2. Exfiltration (C2#1)

• The victim encrypted data is sent to C2#1 (Relay Server) over FTP.
• C2#1 generates a unique entry for the data
• This server has 0 log policy (not really implemented on the example)
• Implements a password to download the encrypted data about the victims

3. Ransom Blog Updates (C2#2)

• Periodically, the backend services ask for all the C2#1 (can be multiple) for encrypted data and keys.
• The victim’s data appears on the ransom blog (hosted by C2#2).
• This server now has the key (AES+RSA) encode in base64 that can use for unencrypt the data

🔐 Encryption Details

The key cycle looks like

sequenceDiagram
    participant Ransomware as Ransomware (Infected Machine)
    participant AES as AES-256 Key (Generated)
    participant RSA as RSA-4096 Public Key (Embedded)
    participant C2

    Ransomware->>AES: Generate AES key in memory
    Ransomware->>Ransomware: Encrypt files with AES key
    Ransomware->>RSA: Encrypt AES key using RSA public key
    Ransomware->>C2: Upload encrypted AES key & file metadata

Loading

• AES the key is generated on execution.

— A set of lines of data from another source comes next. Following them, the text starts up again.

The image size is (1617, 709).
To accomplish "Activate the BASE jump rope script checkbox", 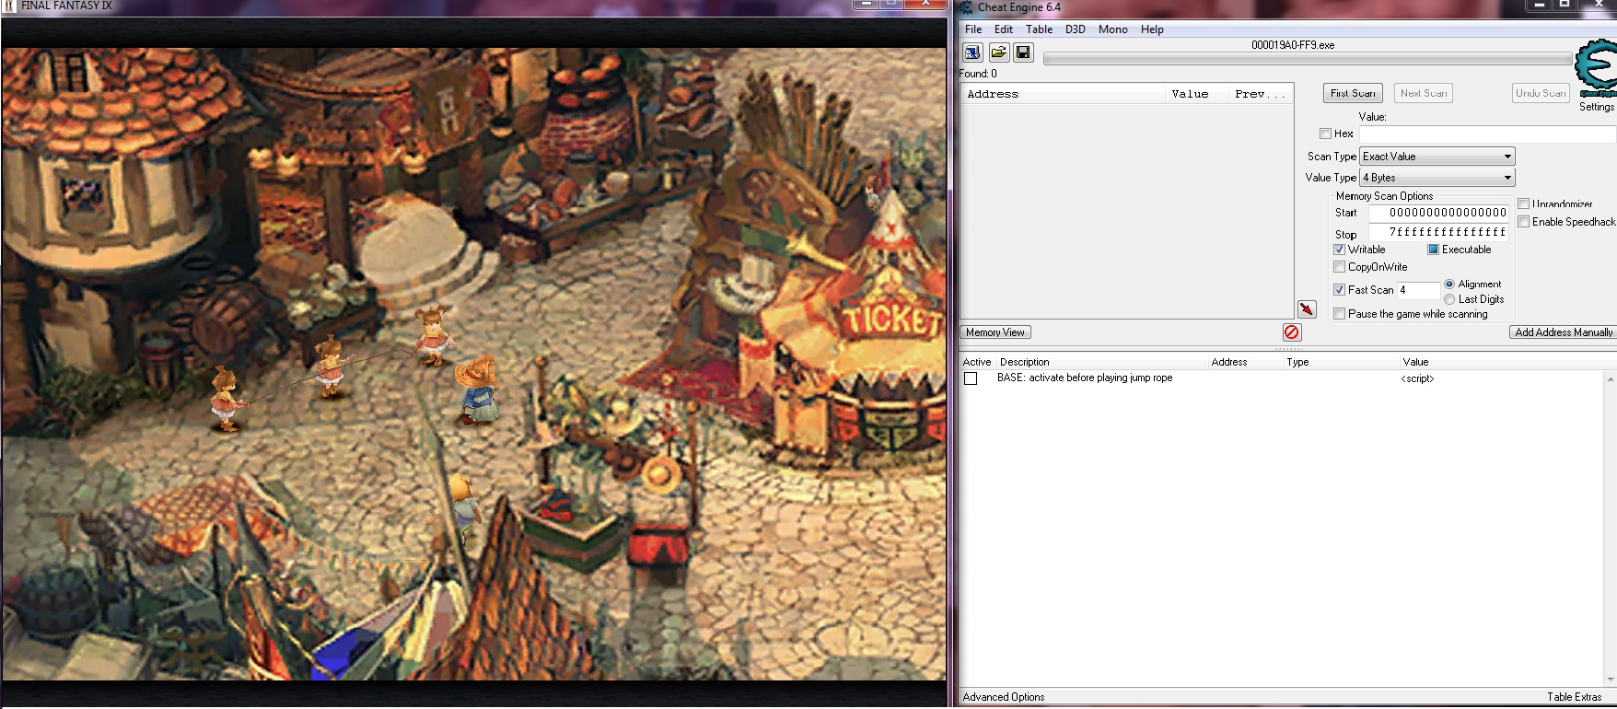I will pyautogui.click(x=971, y=378).
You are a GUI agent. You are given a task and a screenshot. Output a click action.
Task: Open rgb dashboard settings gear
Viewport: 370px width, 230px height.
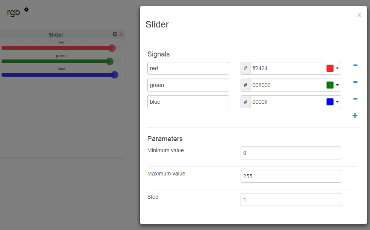point(26,10)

As its faster than RSA, it is used for encryption.
• RSA after encryption, AES key is encrypted with public RSA, so only the person who has the private key can recover the original key.

🛡️ Anti-Analysis & Evasion Techniques

To resist forensic analysis, RustLock implements basic methods like:

• Environment Checks: Detects sandboxes, virtual machines, and debuggers.